I am about to begin reading David Foster Wallace’s novel Infinite Jest. Now, I pride myself on being a quick reader and a prolific one, but this book… well. Consider the evidence: the book is 1078 pages long and looks to be printed in something like size ten font. This website was created by a group of people who tried to read the book over a whole summer – to complete this task they had to read around 75 pages a week and finish the book before the time limit of 92 days. Sounds easy, right? Wrong. Infinite Jest is an incredibly complex book – from the Wikipedia entry: “The novel touches on the topics of tennis, substance addiction and recovery programs, depression, child abuse, family relationships, advertising and popular entertainment, film theory, and Quebec seperatism”. To put this in perspective, the last novel I read touched on the topics of zombies, people being eaten by zombies, zombies being killed by people, and people eventually driving back the forces of zombies. This might be a little more complex a bedtime story than I’m used to.

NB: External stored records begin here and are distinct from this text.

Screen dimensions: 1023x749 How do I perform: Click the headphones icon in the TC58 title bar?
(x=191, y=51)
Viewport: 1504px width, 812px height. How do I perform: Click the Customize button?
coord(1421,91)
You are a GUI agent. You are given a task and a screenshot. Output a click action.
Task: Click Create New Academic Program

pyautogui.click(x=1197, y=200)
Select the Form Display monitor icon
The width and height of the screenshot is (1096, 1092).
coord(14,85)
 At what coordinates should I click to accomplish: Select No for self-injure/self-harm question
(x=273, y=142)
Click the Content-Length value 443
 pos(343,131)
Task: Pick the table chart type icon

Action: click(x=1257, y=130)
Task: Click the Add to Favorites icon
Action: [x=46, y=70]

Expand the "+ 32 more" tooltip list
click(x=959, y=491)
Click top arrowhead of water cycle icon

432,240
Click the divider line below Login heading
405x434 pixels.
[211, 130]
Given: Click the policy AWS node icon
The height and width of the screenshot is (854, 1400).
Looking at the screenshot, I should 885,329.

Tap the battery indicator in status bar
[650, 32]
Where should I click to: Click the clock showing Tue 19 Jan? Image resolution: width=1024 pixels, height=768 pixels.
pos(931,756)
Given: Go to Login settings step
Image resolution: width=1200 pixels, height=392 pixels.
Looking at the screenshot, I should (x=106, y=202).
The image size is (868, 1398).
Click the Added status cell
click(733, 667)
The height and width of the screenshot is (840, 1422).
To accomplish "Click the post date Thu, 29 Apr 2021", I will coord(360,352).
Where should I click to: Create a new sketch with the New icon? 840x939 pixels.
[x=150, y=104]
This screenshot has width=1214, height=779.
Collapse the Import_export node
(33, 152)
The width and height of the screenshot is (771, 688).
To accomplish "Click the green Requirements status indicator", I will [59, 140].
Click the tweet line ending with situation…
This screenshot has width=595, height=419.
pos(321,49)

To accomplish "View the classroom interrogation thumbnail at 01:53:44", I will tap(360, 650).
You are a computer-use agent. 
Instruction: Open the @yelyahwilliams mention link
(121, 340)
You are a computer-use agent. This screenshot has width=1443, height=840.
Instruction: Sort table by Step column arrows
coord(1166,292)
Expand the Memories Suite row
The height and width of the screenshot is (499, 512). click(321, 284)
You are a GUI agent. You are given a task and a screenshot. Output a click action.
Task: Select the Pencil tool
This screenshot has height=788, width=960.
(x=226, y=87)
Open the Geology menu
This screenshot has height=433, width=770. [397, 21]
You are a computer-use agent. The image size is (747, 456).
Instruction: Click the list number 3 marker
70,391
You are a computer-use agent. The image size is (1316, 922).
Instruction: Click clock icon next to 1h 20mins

But hell, I’ve read House of Leaves, and it’s hellishly long, too. In fact, House of Leaves is the reason I bought Infinite Jest in the first place. I refuse to be intimidated merely by a blockish papery object. I am the doyen of depressingly massive fiction. I am the lord of long literature. I, sir, am The Fastest Eye In The East. (Of The North Of England. Probably).

So, on this day, I make you all this one assurance. I will read Infinite Jest in less than 92 days. I think one of the Infinite Summer people finished with two weeks to spare, and you know what? I’ll beat her record, too. What’s more, I’ll be incredibly smug about it.

…aw, no I won’t. I bet I’ll never even mention it again. I’m looking forward to the challenge of reading a thousand-page book in one season, though. Maybe I’ll even get it done in time for my birthday (March 20th, for the stalkers). Afterwards, if I’m still sane, maybe I’ll (sigh) blog about it.

Now, this would all be difficult enough for my sanity without one recent stumbling block.

I have recently begun listening to ‘Atlas’ by Battles, on infinite repeat.

I may be gone for some time.

6 Responses to “Infinite Book”

  1. laubrau January 25, 2010 at 10:12 pm #

    Sir, I would like to challenge your standing as The Fastest Eye In The East Of The North Of England (probably).
    It’s on. How do we test this?

  2. Jack January 25, 2010 at 11:12 pm #

    Whu-ju-bah-whaaa? You dare to pretend to my crown! I have killed men for less. Well, glared at them harshly, anyway. Um… I actually don’t have a clue how to test this. I kind of have my hands full with Infinite Jest, but I’m sure we could sort something out. What if we both went and bought a book that neither of us have read, of around 200 pages, read it in one sitting and videotape it? That’d be pretty definitive, I think.

  3. Jack February 25, 2010 at 2:58 pm #

    Thought any more about challenging my self-proclaimed title? I just got through You Shall Know Our Velocity by Dave Eggers, and the novel monkey’s on my back yet again. Or are you too scaaaared? *makes chicken noises, scratches in dirt, disturbingly lays a single egg*

  4. Laura March 1, 2010 at 12:07 am #

    Ah yes, your challenge sounds more than acceptable, but how will we know who has retained the information? There should be a test! Are tests fun? Is that what you kids like?

  5. Jack March 1, 2010 at 1:07 pm #

    Man, we need an impartial third party who’s read the book already… or we could just ask each other questions about it over IM or something. Also, we need to pick a book neither of us have read before. Any ideas?

  6. Laura March 2, 2010 at 12:49 pm #

    I’m liking the sound of the online interrogation. It’d be like a book club, but with an element of competition. And that is my favourite kind of book club.
    No ideas yet, but I will definitely be on the look out. I think it needs to have a consistent narrative though, because I have read a book of about 200 pages containing various Mr T and Chuck Norris facts, and my brain can only absorb so many.
    Mr T’s brain however is a different story.